**ASSIGNMENT**:
Here are some entries; quote each one exactly.
··· THE RECORDS
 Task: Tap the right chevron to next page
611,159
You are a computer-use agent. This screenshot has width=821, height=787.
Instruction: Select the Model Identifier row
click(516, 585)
······
**TASK SOLUTION**:
 Task: Tap the right chevron to next page
611,159
You are a computer-use agent. This screenshot has width=821, height=787.
Instruction: Select the Model Identifier row
click(516, 585)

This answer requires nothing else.